(Dataset records)

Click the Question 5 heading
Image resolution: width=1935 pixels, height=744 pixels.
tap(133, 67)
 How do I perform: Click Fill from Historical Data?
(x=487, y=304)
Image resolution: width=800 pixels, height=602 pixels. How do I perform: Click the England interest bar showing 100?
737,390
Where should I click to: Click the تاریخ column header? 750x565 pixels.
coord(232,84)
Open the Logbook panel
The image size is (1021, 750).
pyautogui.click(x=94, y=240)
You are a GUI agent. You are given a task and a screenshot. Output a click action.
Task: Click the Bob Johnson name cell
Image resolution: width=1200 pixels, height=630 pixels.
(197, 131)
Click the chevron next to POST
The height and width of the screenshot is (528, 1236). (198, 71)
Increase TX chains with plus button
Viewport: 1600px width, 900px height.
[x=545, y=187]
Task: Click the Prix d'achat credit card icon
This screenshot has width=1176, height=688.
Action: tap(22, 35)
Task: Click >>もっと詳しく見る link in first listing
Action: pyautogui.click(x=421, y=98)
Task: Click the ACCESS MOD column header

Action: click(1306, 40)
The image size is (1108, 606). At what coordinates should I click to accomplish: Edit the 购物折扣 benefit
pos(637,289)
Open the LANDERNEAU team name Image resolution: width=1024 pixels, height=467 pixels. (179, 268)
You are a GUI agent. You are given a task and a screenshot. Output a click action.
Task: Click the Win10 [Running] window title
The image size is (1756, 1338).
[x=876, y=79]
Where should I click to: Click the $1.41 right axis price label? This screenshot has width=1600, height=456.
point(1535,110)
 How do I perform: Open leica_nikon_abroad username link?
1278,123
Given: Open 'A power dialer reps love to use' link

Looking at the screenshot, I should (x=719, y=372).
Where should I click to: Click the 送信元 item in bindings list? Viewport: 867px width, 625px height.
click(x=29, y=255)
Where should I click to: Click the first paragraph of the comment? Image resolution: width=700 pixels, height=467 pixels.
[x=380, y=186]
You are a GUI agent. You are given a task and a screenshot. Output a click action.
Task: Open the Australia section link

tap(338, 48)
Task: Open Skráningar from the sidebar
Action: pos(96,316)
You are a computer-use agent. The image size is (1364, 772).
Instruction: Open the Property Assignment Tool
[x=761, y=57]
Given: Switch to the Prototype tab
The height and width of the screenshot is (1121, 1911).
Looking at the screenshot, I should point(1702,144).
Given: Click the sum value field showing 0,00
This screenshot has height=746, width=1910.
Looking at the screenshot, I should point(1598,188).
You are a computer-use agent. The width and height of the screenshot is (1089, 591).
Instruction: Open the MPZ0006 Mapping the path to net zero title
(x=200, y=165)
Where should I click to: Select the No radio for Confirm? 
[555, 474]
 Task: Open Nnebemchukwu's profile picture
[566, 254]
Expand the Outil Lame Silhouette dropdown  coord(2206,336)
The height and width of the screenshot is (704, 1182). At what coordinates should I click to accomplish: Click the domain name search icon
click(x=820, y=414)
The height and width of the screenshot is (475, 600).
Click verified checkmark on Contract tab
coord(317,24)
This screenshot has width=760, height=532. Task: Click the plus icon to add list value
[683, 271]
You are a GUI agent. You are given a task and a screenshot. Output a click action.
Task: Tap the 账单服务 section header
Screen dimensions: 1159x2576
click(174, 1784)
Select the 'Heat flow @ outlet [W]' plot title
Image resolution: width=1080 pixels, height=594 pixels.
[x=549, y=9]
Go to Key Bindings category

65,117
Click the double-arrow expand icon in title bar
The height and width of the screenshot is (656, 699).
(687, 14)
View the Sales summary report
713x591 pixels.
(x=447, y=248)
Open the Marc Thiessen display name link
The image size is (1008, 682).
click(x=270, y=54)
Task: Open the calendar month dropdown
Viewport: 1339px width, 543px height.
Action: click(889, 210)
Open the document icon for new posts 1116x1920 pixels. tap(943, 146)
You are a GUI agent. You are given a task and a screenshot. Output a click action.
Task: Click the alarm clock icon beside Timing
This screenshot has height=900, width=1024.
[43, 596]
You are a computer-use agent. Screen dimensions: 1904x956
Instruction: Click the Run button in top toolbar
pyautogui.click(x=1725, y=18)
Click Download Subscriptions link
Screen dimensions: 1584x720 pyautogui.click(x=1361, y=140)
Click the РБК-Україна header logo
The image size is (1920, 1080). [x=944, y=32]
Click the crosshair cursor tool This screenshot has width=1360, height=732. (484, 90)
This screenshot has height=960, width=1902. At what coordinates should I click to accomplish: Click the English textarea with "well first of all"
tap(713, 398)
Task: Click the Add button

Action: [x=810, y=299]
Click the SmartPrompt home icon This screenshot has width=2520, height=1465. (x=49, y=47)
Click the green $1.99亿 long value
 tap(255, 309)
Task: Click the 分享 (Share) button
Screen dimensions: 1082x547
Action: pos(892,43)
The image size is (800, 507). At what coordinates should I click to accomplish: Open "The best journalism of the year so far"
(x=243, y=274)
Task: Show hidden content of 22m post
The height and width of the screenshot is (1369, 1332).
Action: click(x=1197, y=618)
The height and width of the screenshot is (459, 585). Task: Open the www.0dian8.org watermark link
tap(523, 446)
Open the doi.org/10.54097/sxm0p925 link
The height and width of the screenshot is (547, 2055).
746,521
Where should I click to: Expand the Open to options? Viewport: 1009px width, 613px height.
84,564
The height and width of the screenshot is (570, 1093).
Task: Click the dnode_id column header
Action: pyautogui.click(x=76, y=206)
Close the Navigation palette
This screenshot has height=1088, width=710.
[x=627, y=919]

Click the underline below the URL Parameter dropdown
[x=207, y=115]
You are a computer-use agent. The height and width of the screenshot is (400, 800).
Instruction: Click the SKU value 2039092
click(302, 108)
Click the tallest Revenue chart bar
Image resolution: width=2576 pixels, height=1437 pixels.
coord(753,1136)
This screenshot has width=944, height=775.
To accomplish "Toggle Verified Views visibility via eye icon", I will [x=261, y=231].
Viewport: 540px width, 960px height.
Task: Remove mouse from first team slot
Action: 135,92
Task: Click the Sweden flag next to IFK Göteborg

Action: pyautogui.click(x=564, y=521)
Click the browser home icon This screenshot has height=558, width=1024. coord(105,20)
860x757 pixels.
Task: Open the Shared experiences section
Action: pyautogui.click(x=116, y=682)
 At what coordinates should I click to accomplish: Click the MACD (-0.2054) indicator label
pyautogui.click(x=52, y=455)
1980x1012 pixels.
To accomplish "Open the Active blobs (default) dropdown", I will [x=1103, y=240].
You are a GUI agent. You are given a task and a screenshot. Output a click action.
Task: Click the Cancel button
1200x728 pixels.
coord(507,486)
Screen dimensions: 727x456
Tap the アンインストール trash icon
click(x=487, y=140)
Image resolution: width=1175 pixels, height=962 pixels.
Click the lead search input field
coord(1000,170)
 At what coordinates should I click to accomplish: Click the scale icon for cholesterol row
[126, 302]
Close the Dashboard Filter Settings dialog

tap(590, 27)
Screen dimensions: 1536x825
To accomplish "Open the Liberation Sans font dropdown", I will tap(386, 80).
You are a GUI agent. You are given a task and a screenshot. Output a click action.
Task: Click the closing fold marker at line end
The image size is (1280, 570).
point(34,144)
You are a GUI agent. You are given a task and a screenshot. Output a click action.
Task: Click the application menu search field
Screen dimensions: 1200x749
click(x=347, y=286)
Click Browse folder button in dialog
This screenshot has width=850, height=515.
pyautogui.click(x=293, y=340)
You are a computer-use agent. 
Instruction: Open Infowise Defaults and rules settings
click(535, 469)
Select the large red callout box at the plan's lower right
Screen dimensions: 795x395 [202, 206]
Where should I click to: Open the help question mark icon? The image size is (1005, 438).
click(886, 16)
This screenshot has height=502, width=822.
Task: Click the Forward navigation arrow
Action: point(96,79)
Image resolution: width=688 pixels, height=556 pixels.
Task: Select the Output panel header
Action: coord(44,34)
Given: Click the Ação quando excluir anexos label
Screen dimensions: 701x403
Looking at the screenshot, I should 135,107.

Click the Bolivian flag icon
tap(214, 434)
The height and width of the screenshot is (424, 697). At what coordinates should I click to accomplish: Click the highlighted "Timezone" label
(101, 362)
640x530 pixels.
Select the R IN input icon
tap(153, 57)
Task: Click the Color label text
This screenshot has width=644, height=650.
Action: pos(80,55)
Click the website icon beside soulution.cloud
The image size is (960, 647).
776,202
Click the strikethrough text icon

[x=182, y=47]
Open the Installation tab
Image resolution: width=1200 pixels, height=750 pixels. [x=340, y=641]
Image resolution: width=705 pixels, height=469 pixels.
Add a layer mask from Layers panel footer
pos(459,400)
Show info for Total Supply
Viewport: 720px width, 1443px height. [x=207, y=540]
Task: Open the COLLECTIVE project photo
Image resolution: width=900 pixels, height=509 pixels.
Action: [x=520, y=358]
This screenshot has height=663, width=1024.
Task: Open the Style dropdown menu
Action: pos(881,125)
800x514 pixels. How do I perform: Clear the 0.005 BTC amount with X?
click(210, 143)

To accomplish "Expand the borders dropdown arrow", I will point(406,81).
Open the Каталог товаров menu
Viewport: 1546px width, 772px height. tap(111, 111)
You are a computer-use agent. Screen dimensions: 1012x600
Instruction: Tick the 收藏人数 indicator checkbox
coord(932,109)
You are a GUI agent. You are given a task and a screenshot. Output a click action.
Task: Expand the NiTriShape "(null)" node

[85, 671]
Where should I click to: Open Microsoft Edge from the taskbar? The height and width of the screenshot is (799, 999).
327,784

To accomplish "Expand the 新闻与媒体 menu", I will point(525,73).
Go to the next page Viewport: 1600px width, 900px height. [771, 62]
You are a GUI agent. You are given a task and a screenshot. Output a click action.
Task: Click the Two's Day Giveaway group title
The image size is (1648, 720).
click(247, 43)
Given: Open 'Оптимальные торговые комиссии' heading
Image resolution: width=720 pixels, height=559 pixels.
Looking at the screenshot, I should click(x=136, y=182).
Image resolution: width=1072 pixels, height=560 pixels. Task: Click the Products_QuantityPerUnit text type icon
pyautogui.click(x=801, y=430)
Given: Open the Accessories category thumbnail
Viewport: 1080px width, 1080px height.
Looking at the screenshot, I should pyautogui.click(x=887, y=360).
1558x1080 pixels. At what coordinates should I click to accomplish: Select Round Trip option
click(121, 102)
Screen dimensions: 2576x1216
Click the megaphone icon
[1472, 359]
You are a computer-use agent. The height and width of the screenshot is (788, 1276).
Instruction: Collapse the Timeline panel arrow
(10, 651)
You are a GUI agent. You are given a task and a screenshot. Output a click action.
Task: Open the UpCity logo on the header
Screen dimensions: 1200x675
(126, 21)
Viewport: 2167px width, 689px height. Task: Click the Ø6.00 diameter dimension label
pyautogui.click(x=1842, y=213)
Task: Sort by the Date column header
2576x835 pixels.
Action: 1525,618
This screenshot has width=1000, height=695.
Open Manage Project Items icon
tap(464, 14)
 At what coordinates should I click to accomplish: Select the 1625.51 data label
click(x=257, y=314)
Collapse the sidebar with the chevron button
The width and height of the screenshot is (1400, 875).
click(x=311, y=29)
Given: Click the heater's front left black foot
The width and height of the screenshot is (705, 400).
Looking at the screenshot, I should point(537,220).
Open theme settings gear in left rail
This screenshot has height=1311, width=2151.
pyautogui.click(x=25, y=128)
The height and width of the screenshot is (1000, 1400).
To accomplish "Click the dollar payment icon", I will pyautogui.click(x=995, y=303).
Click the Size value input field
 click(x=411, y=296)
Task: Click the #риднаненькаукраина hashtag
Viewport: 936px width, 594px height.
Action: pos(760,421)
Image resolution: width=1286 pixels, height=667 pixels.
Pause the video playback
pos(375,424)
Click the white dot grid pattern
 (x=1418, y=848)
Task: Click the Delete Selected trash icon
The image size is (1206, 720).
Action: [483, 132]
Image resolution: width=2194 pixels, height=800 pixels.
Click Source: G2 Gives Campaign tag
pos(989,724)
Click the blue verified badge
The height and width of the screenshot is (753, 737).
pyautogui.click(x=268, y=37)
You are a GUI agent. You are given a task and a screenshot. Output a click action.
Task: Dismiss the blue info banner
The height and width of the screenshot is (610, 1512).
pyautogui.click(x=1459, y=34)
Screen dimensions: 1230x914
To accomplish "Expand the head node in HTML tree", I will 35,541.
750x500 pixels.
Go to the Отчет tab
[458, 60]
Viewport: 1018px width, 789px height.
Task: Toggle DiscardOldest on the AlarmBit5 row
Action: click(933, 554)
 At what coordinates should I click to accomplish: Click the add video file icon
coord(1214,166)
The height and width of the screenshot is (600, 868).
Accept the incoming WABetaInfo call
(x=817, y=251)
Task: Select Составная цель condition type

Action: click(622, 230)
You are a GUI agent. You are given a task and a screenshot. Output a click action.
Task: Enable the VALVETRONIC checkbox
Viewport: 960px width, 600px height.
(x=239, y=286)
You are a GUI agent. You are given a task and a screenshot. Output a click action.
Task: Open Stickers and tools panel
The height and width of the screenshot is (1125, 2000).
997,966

• _Activity_: An exact, complete copy of the lines above from the one with "You are a computer-use agent. Screen dimensions: 1012x600" through the one with "This screenshot has width=1000, height=695." is the whole answer.

• _Answer to this exercise_:
You are a computer-use agent. Screen dimensions: 1012x600
Instruction: Tick the 收藏人数 indicator checkbox
coord(932,109)
You are a GUI agent. You are given a task and a screenshot. Output a click action.
Task: Expand the NiTriShape "(null)" node

[85, 671]
Where should I click to: Open Microsoft Edge from the taskbar? The height and width of the screenshot is (799, 999).
327,784

To accomplish "Expand the 新闻与媒体 menu", I will point(525,73).
Go to the next page Viewport: 1600px width, 900px height. [771, 62]
You are a GUI agent. You are given a task and a screenshot. Output a click action.
Task: Click the Two's Day Giveaway group title
The image size is (1648, 720).
click(247, 43)
Given: Open 'Оптимальные торговые комиссии' heading
Image resolution: width=720 pixels, height=559 pixels.
Looking at the screenshot, I should click(x=136, y=182).
Image resolution: width=1072 pixels, height=560 pixels. Task: Click the Products_QuantityPerUnit text type icon
pyautogui.click(x=801, y=430)
Given: Open the Accessories category thumbnail
Viewport: 1080px width, 1080px height.
Looking at the screenshot, I should pyautogui.click(x=887, y=360).
1558x1080 pixels. At what coordinates should I click to accomplish: Select Round Trip option
click(121, 102)
Screen dimensions: 2576x1216
Click the megaphone icon
[1472, 359]
You are a computer-use agent. The height and width of the screenshot is (788, 1276).
Instruction: Collapse the Timeline panel arrow
(10, 651)
You are a GUI agent. You are given a task and a screenshot. Output a click action.
Task: Open the UpCity logo on the header
Screen dimensions: 1200x675
(126, 21)
Viewport: 2167px width, 689px height. Task: Click the Ø6.00 diameter dimension label
pyautogui.click(x=1842, y=213)
Task: Sort by the Date column header
2576x835 pixels.
Action: 1525,618
This screenshot has width=1000, height=695.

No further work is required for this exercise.